◆ TASK GOAL ◆
Print all records exactly, pictures left out.

◆ DATA TO PROCESS ◆
++++
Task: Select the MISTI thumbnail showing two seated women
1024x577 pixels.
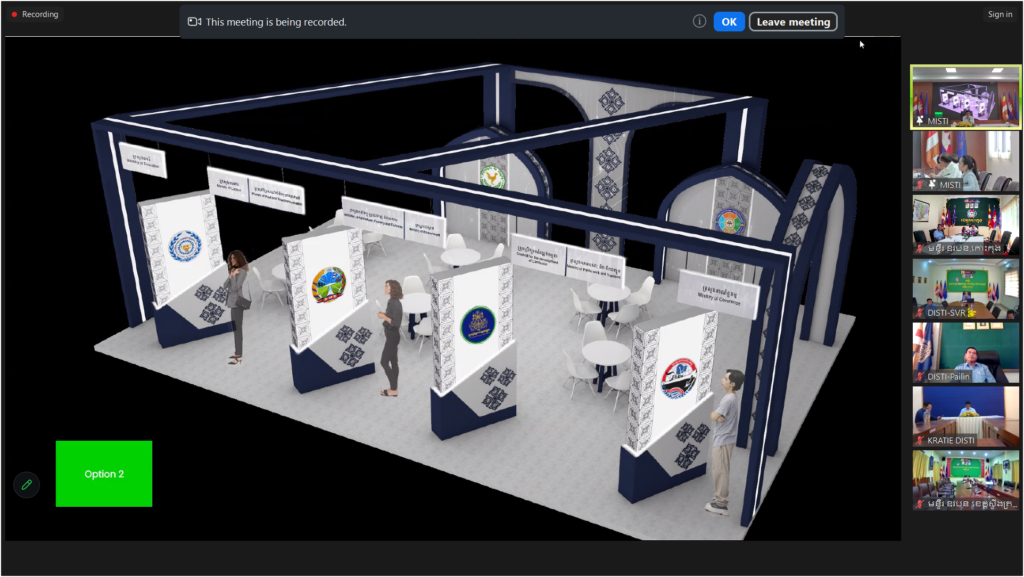Action: [x=965, y=160]
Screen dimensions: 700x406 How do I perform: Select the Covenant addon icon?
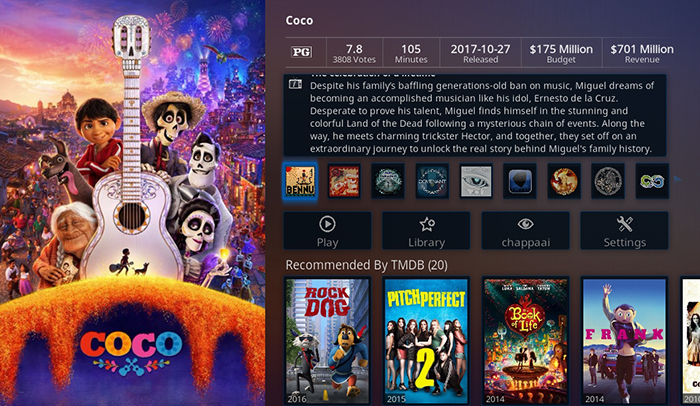pos(432,181)
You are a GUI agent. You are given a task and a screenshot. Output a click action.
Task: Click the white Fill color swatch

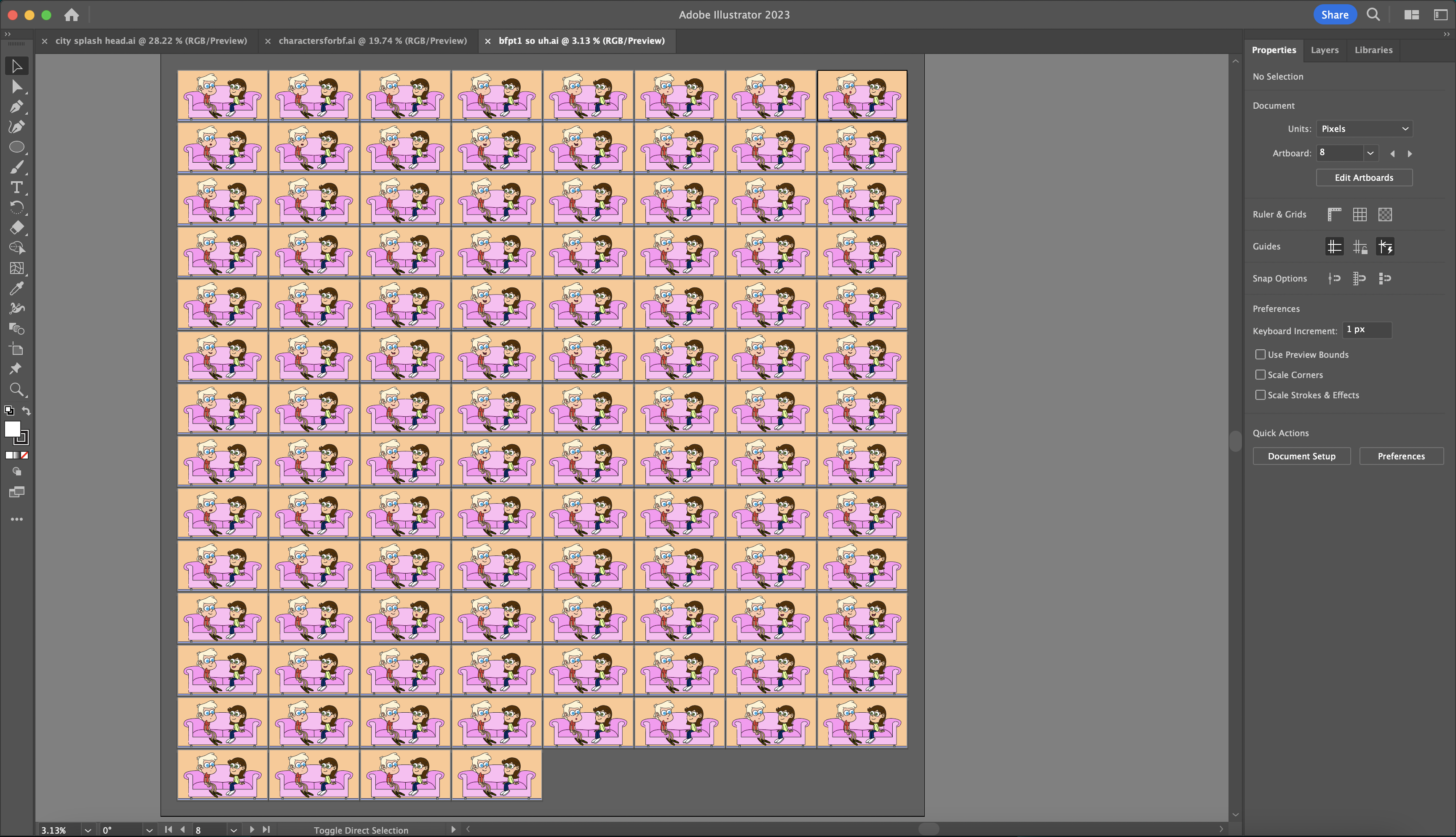(x=12, y=428)
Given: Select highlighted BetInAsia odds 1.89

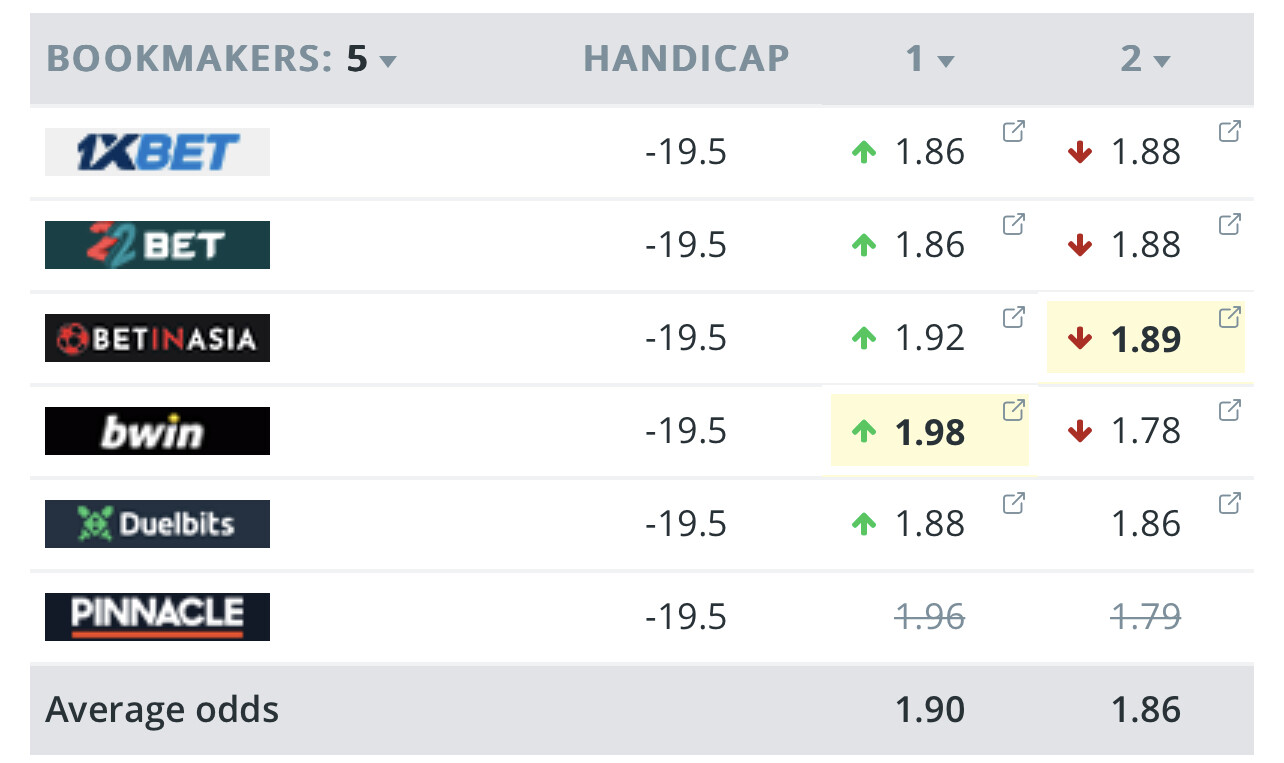Looking at the screenshot, I should pos(1145,339).
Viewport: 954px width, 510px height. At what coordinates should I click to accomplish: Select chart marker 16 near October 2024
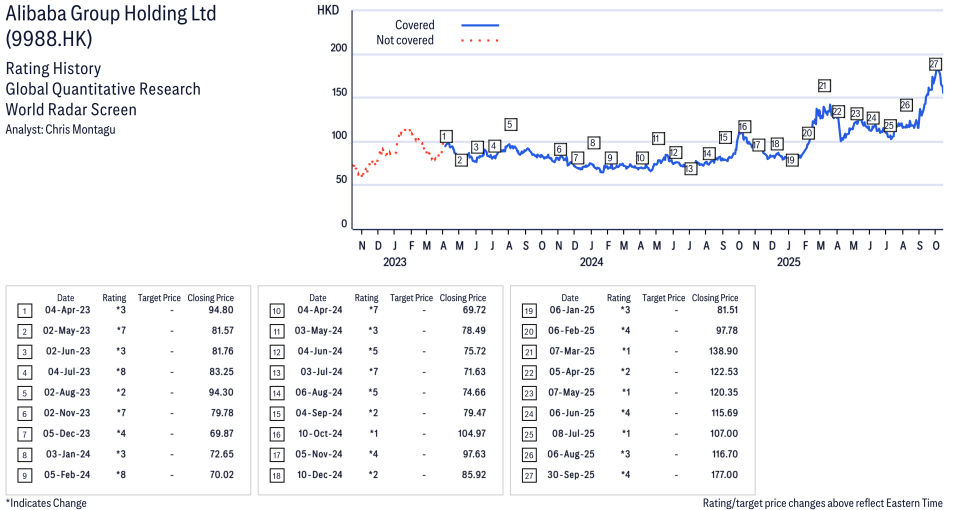(x=743, y=127)
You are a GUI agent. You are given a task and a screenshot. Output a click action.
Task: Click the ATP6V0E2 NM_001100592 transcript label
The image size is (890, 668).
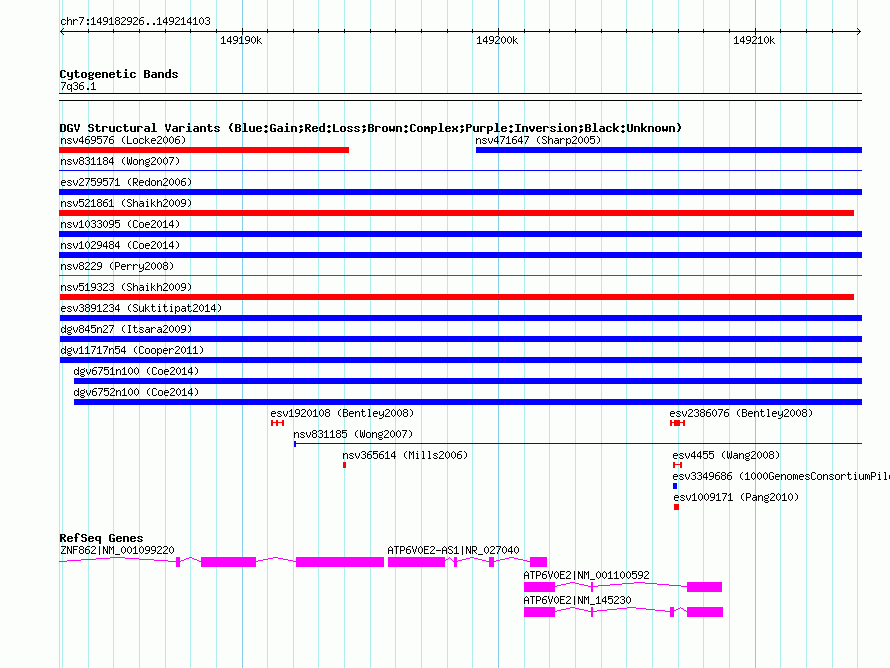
++++
◆ RESULT FOR THIS EXERCISE ◆
Task: Select the MISTI thumbnail showing two seated women
1024x577 pixels.
Action: [x=965, y=160]
Screen dimensions: 700x406 How do I perform: Select the Covenant addon icon?
pos(432,181)
You are a GUI agent. You are given a task and a screenshot. Output a click action.
Task: Click the white Fill color swatch

(x=12, y=428)
Given: Select highlighted BetInAsia odds 1.89

Looking at the screenshot, I should pos(1145,339).
Viewport: 954px width, 510px height. At what coordinates should I click to accomplish: Select chart marker 16 near October 2024
(x=743, y=127)
You are a GUI agent. You are given a task and a screenshot. Output a click action.
Task: Click the ATP6V0E2 NM_001100592 transcript label
The image size is (890, 668).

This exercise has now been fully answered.